I broach the subject of lawyer advertising every so often, because there seems to be so many different things to write on the subject. It covers constitutional law, ethics and plain old good (bad) taste.

Ethics and constitutional issues butted heads in recent years over New York’s new attorney advertising rules, which went up to the Second Circuit in Alexander v. Cahill, about which I’ve written often as it tracked its way through the judicial system.

Ethics also comes into play with deception, as evidenced by one Joseph Rakofsky, a New York lawyer with scant experience, but whose website sung his praises in oh so many ways. Then he got a real client. Defending a murder case. Which of course, he was utterly incompetent to do and after being exposed in the Washington Post, the story is now buzzing around the blogosphere (Gamso; Bennett; Elefant; Greenfield; Tannebaum; Mayer; Koehler, Above the Law).

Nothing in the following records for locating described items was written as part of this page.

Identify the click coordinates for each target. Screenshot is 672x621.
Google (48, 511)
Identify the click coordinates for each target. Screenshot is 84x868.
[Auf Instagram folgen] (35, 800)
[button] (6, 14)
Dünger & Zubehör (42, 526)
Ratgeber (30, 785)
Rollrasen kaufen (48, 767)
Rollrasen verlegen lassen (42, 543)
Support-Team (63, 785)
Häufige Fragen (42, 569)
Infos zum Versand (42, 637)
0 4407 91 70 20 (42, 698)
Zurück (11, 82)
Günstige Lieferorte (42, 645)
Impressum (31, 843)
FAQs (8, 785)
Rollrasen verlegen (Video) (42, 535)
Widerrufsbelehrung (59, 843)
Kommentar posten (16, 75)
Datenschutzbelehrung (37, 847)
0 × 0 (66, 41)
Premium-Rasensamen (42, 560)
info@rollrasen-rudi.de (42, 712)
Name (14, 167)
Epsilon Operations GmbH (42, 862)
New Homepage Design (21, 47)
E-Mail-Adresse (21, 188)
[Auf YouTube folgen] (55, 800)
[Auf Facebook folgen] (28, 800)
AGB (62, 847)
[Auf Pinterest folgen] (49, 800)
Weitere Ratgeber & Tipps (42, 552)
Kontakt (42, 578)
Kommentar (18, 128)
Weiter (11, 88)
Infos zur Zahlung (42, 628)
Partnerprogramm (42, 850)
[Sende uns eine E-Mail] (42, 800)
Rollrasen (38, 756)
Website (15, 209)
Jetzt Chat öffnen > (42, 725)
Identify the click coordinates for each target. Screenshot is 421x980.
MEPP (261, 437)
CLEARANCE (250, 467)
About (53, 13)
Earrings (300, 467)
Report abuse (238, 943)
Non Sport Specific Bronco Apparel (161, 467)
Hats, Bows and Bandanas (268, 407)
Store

And in the plain old bad taste department, I’ve written of lawyer advertising on a funeral home website and, in what I previously thought was the ultimate captive audience spot, over a urinal. All of this  is part of a never-ending race to the bottom, as Scott Greenfield describes it.

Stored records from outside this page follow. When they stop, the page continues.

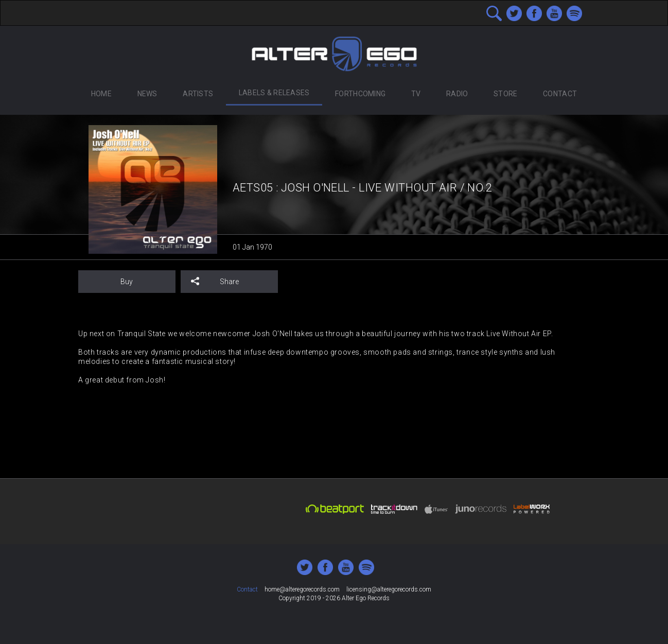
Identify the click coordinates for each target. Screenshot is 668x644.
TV (416, 94)
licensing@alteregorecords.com (389, 589)
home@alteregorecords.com (302, 589)
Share (215, 281)
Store (505, 94)
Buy (127, 282)
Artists (198, 94)
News (147, 94)
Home (101, 94)
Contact (560, 94)
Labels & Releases (274, 93)
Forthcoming (360, 94)
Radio (457, 94)
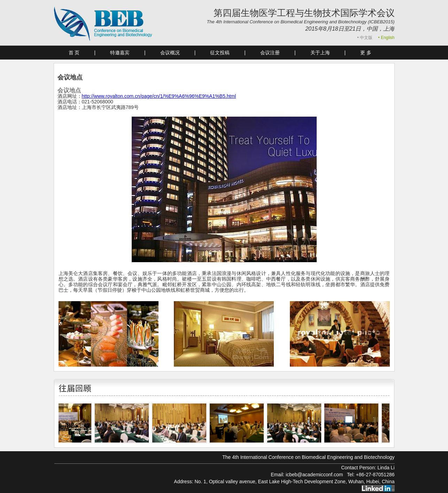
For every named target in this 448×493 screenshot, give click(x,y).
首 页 (74, 53)
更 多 (366, 53)
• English (386, 38)
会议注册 (270, 53)
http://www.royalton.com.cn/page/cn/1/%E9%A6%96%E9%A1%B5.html (159, 96)
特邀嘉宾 (120, 53)
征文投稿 (220, 53)
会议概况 (170, 53)
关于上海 (320, 53)
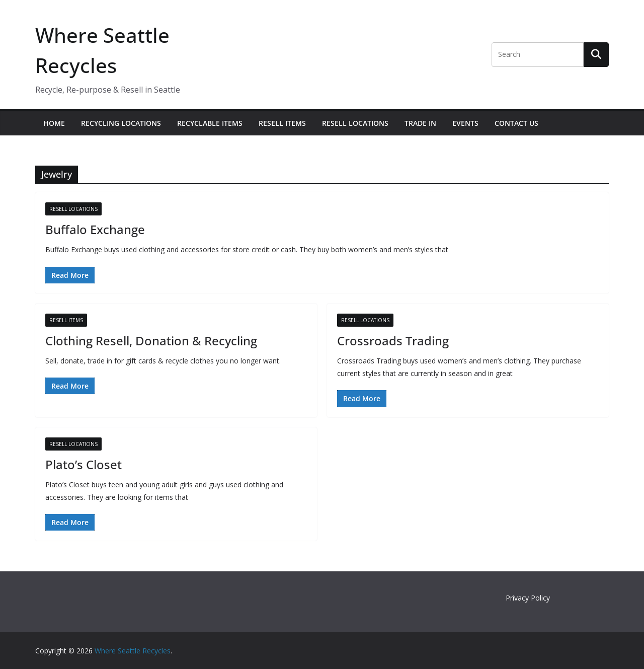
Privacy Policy (528, 598)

Which brings me today to The Buffalo News, and an op-ed by Jeffrey Freedman, and the next round of bad-taste advertising, and the fact that there was an even more captive audience that I hadn’t even thought of, but others, apparently have:

…Captive ads, in case you missed it, is the new Metrodata Services advertising program that allows defense attorneys, bail bondsmen and anyone else who would like to advertise to the captive audience of the recently arrested on big screen TVs in the Holding Center….

So if you thought standing at a urinal and seeing an ad in front of your nose made you a captive audience, then this brings us to the next level: An audience that is captive in the most literal sense of the word, in the local lock-up.

Freedman wonders where this will ultimately lead:

Erie County Medical Center is a potential gold mine of space. Picture the possibilities for hospital gowns. Give patients a choice: Viagra or Cialis today, Mr. Smith?

And just imagine elevators and waiting rooms papered with the faces of compassionate, personal injury attorneys. “We don’t charge a fee unless we win your case.”

I thought that when lawyers dug down deep to advertise at a funeral home website, that this was as low as they could go. But perhaps there are new avenues to be explored in bad taste.